Making a difference. Strengthening the profession or industry you represent. Creating something better. These are only some of the reasons association members give for assuming leadership roles. But productive leaders do even more.

Volunteer leaders of the National Association of Home Builders, Washington, D.C., believe leaders contribute in two distinct areas. First leaders strengthen the industry or profession they represent. This contribution may be global or intangible and somewhat difficult to measure. Voting on policy or procedural changes at a board meeting may seem innocuous but has a profound positive or negative impact on the industry or profession.

What's important to realize is that as a volunteer leader, you serve as the conduit for other volunteer leaders to work collectively to effect positive change. The more productive and effective you are, the more your association leadership team can achieve under your guidance. And in the long run, the entire industry or profession benefits.

The second contribution leaders make is on a more dynamic interpersonal level, and it is often overlooked. Productive leaders enable others to achieve results that at first may seem impossible. Robert Conklin, a football coach, may have said it best: "If you can get things done with people, helping them to grow and become more than they have ever been before, then you have one of the most treasured talents anyone can possess."

Effective leaders enable volunteers to realize their strengths and skills. In doing so, they also help them identify where in the association those abilities could best be used. Productive leaders ensure that others don't fail, and they provide volunteers with the recognition needed to make the experience worthwhile.

Two key steps to becoming a productive leader are 1. Understand the realities of the association environment. 2. Assess your skills, abilities, and level of preparation for leadership.

Understanding your environment

Times are changing in volunteer organizations. The techniques of running associations that may have been successful 10 years ago are not as effective today. Yet we seldom change the way we lead organizations.

Productive leaders are instrumental in looking at new and more creative ways to achieve their association's goals. Here is a brief glimpse of some of the dramatic changes taking place.

Resources. Association leaders are becoming increasingly aware of the importance of nondues revenue to continuing or expanding quality services to the membership.

Volunteer involvement. Members don't all have the same amount of time available to devote to their organization. Unfortunately, many leaders assume this means members just don't want to participate, perpetuating the "rule" that 20 percent of association members are actively involved while 80 percent wait for things to happen. Although many members may not have a great deal of time to participate, they are interested in participating in a way that results in a worthwhile experience.

Action. We are living in an immediate gratification society. Telecommunication, computers, fax machines, microwave ovens, and more are a part of our routine existence.

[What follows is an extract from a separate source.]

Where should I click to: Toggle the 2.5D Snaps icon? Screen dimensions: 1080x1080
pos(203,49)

A societal expectation is set that requires immediate responses to problems, issues, or concerns. Productive leaders are challenged to make their associations active and help members stay on the cutting edge of change. Regardless of the size of the organization, productive leaders have found ways to better anticipate and respond to member needs.

The association management environment is not a static one. New expectations will continue to emerge. Leaders who are sensitive to these trends will make better decisions and enable their organization to achieve its goals.

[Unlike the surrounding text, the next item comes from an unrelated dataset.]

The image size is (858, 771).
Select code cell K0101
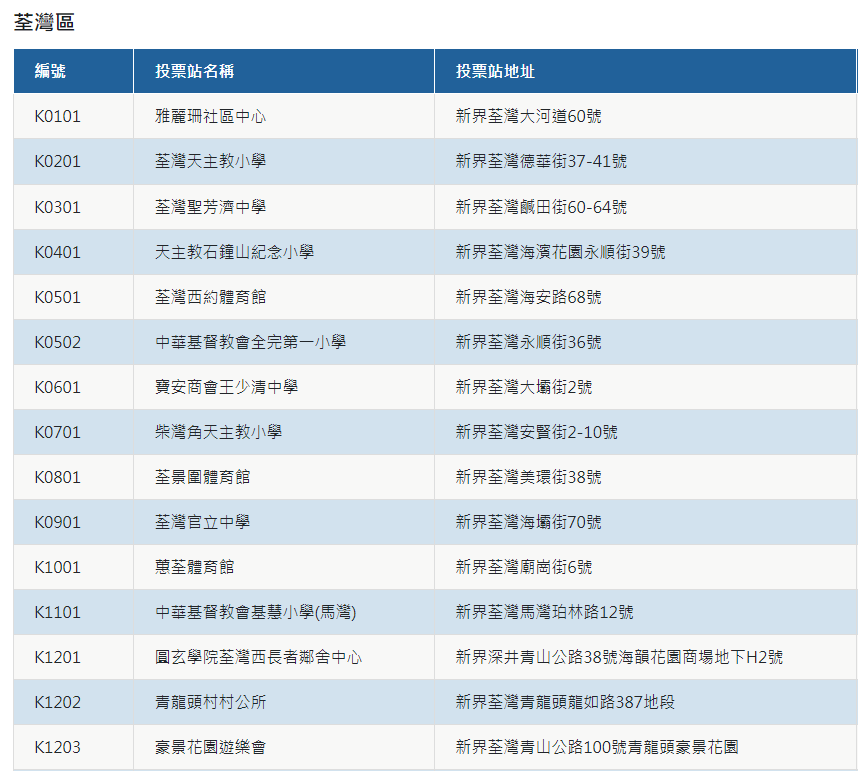(x=57, y=116)
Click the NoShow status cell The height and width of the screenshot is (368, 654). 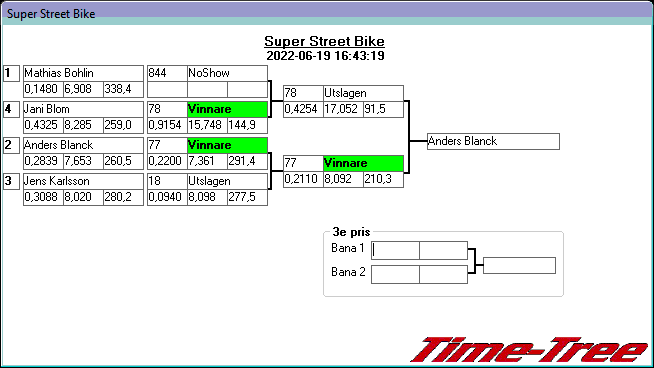pos(227,73)

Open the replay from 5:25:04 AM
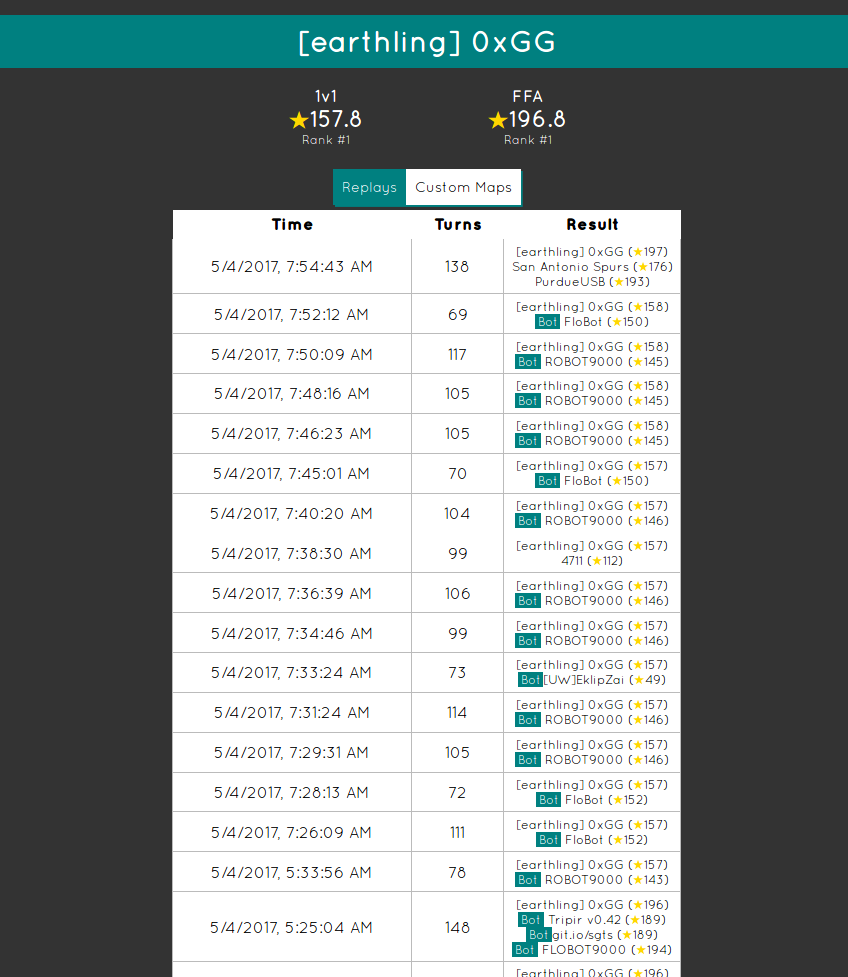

In addition to enhancing their understanding of the issues, leaders need to concentrate on their leadership skills. If your association offers a formal orientation or leadership training conference, consider attending. You will learn more about the organization, strengthen your personal leadership skills, and respond better to the changing trends and concerns of the membership.

Getting leader-ready

Being sensitive to the environment is the first step in becoming a productive leader. The second is to assess your personal level of readiness. Before reading further, take a few moments to complete the "Leadership Readiness Assessment" that accompanies this article.

Your "Leadership Readiness Assessment" will give you tangible ideas of steps toward achieving the key qualities of effective leaders - what we call the five C's.

Character. Effective leaders demonstrate integrity. They are honest, credible, and consistent in their behavior.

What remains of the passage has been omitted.